Men anticipate prostate cancer screening with all the dread that women bring to Pap tests. Screening is generally limited to men over the age of 50 (unless there is a history of early prostate cancer in a father or brother) and consists of an exam of that part of the prostate that can be reached by a probing finger plus a blood test for prostate specific antigen or PSA.
The problem is that the PSA, while being the only cancer marker test currently available for screening purposes, is not specific. In other words, most men with an elevated PSA do not have cancer. The digital exam is even less specific as many aging men have enlarged prostates without harboring cancer. Other screening deficiencies in our current approach of one blood test and one finger exploration include:
- Most men with prostate cancer (85% in one study) detected by PSA screening could avoid therapy.

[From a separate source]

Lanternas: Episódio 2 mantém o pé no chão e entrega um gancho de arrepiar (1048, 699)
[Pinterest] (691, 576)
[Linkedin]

Per another study, one would have to screen 1400 men and perform 50 prostatectomies to prevent one death from prostate cancer.
- There is no PSA level below which the risk of cancer is zero. The Prostate Cancer Prevention Trial (PCPT) found cancer in 6.6% of men with PSAs below .5 and 12.5% of those men had aggressive cancer.
- Other factors seem to affect PSA levels, e.g. obesity and statin use lower PSA.
Dr. Klein suggests one approach to screening that uses seven variables to predict a man's risk of currently having prostate cancer. This test can be found at PCPT risk calculator.
1. Klein, EA. What's new in prostate cancer screening and prevention? Cleveland Clinic Journal of Medicine. Vol 76 August 2009 439-445.